A common way to expose an API in Python is as inheritance. Though many projects do that, there is a better way.

But first, let's see. How popular is inheritance-as-an-API, anyway?

Let's go to the Twisted website. Right at the center of the screen, at prime real-estate, we see:

What's there? The following is abridged:

class Echo(protocol.Protocol):
    def dataReceived(self, data):
        self.transport.write(data)
class EchoFactory(protocol.Factory):
    def buildProtocol(self, addr):
        return Echo()

(This is part of an example on building an echo-server protocol.)

If you are wondering who came up with this amazing API, it is the same person who is writing the words you are reading. I certainly thought it was an amazing API!

Look at how many smart people agreed with me.

Django takes a page of tutorial to get there, but sure enough:

class Question(models.Model):
    question_text = models.CharField(max_length=200)
    pub_date = models.DateTimeField('date published')
class Choice(models.Model):
    question = models.ForeignKey(Question, on_delete=models.CASCADE)
    choice_text = models.CharField(max_length=200)
    votes = models.IntegerField(default=0)

Jupyter's echo kernel starts:

class EchoKernel(Kernel):
    implementation = 'Echo'
    implementation_version = '1.0'
    language = 'no-op'

Everyone is doing it. A project I have been a developer on for ~16 years. The most popular Python web library, responsible for who-knows-how-many requests per second in Instagram. A project that won the ACM award (and well deserved, at that).

However, popularity is not everything.
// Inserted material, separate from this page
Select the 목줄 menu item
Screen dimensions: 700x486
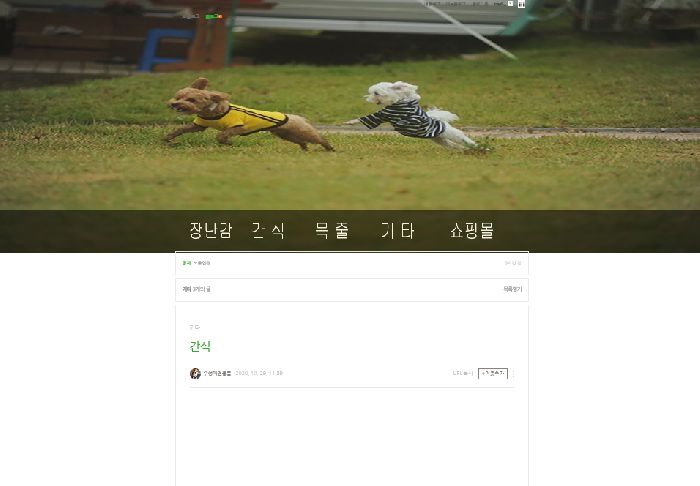[332, 231]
This is not a good idea.

When exposing class inheritance as a public interface, that means committing to a level of backwards compatibility that is unheard of. Even adding private methods or attributes becomes dangerous.

Let's give a toy example:

class Writer:

    _write = lambda x: None

    def set_output(self, output):
        self._write = output.write

    def write(self, message):
        formatted = self.format(message)
        self._write(message)

    def format(self, message):
        raise NotImplementedError("format")
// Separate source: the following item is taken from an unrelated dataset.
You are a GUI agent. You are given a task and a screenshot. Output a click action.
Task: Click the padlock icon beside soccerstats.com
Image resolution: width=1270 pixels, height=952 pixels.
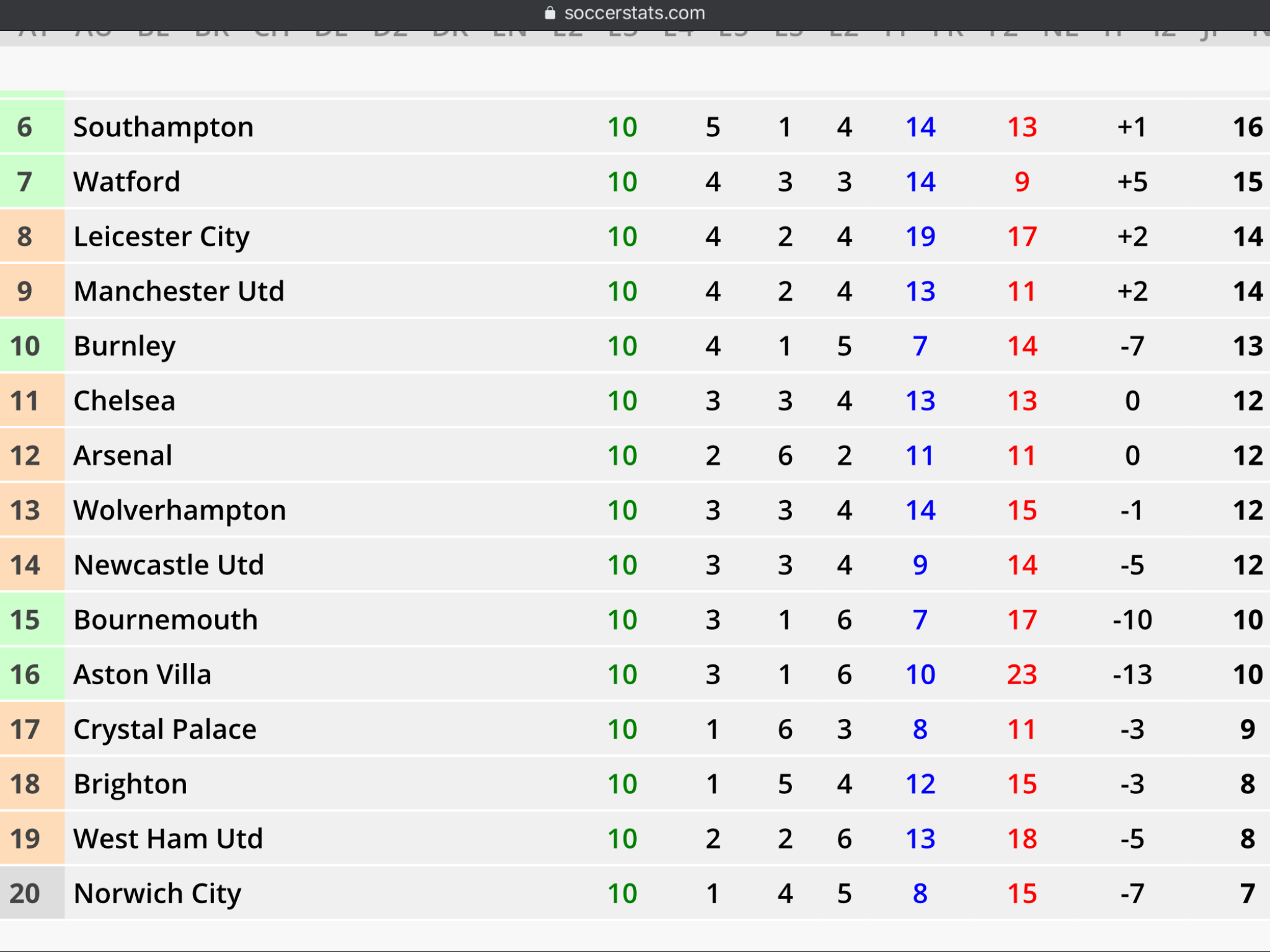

This is a simple writer, that, while initially sending everything down a black hole, can be set to write the output to a file-like object. It needs to format the messages, so the proper usage is to subclass and override format (while taking care not to define methods called set_output or _write.)
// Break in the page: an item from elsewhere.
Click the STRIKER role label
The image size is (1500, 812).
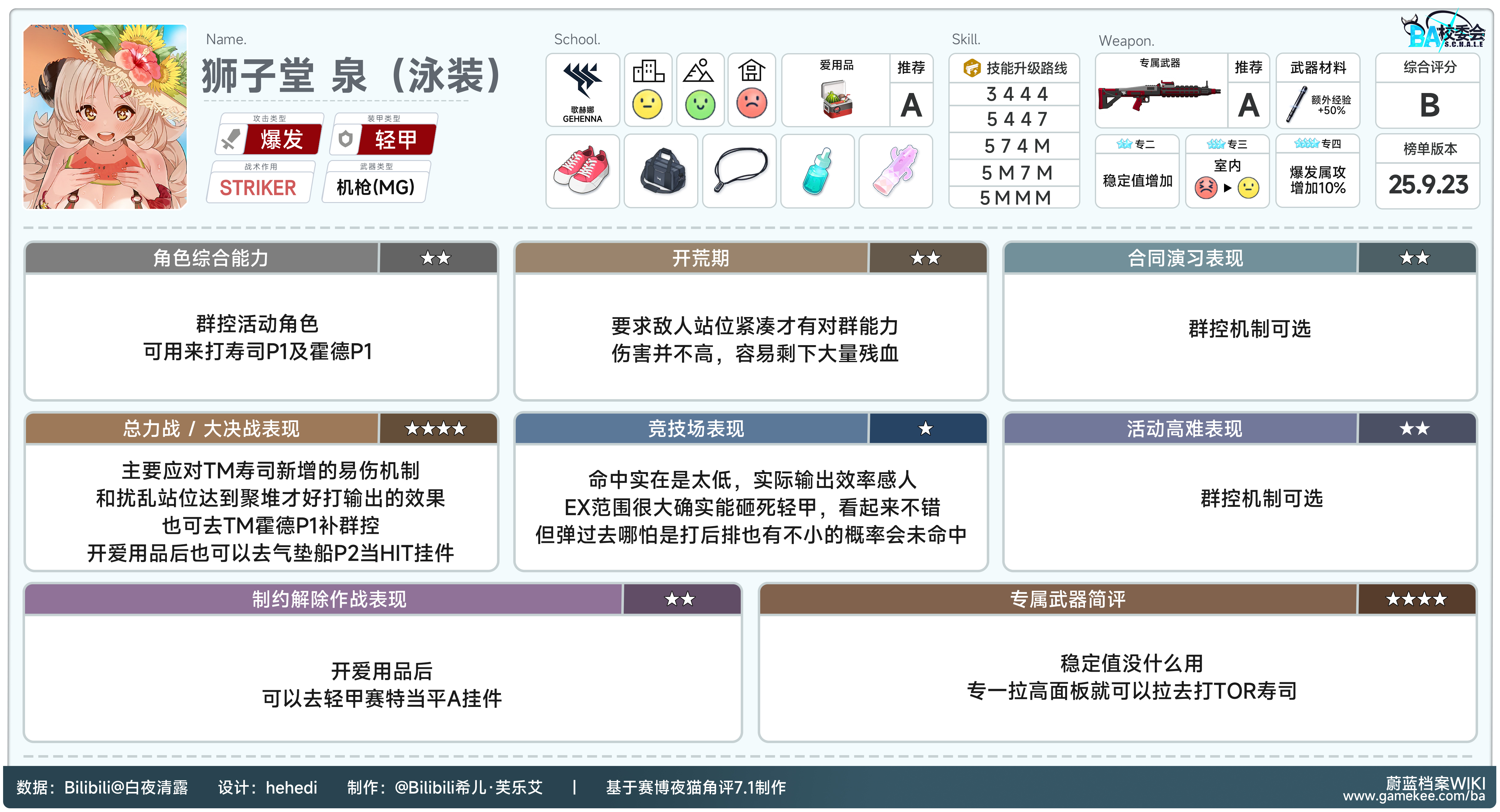pos(258,188)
class BufferWriter(MultiWriter):

    _buffer = False

    def format(self, message):
        if self._buffer:
            return 'Buffer: ' + message
        else:
            return 'Message: ' + message

    def switch_buffer(self):
        self._buffer = not self._buffer

The simplest formatting would return the message as is. However, this formatter is slightly less trivial -- it prefixes the message with the word Buffer or Message, depending on an internal variable that can be switched.

Now we can do things like:

>>> bp = BufferWriter()
>>> bp.set_output(sys.stdout)
>>> bp.write("hello")
Message: hello
>>> bp.switch_buffer()
>>> bp.write("hello")
Buffer: hello

This looks good, so far. Of course, things are never so simple in real life. The writer library, naturally, gets thousands of stars on GitHub. It becomes popular. There's a development community, complete with a discord channel and a mailing list. So naturally, important features get added.

class Writer:

    _buffer = ""

    _write = lambda x: None

    def set_output(self, output):
        self._write = output.write

    def write(self, message):
        self._buffer += self.format(message)
        if len(self._buffer) > 10:
            self._write(self._buffer)
            self._buffer = ""

    def format(self, message):
        raise NotImplementedError("format")

Turns out people needed to buffer some of the shorter messages. This was a crucial performance improvement, that all users were clamoring for, so version 2018.6.1 is highly anticipated.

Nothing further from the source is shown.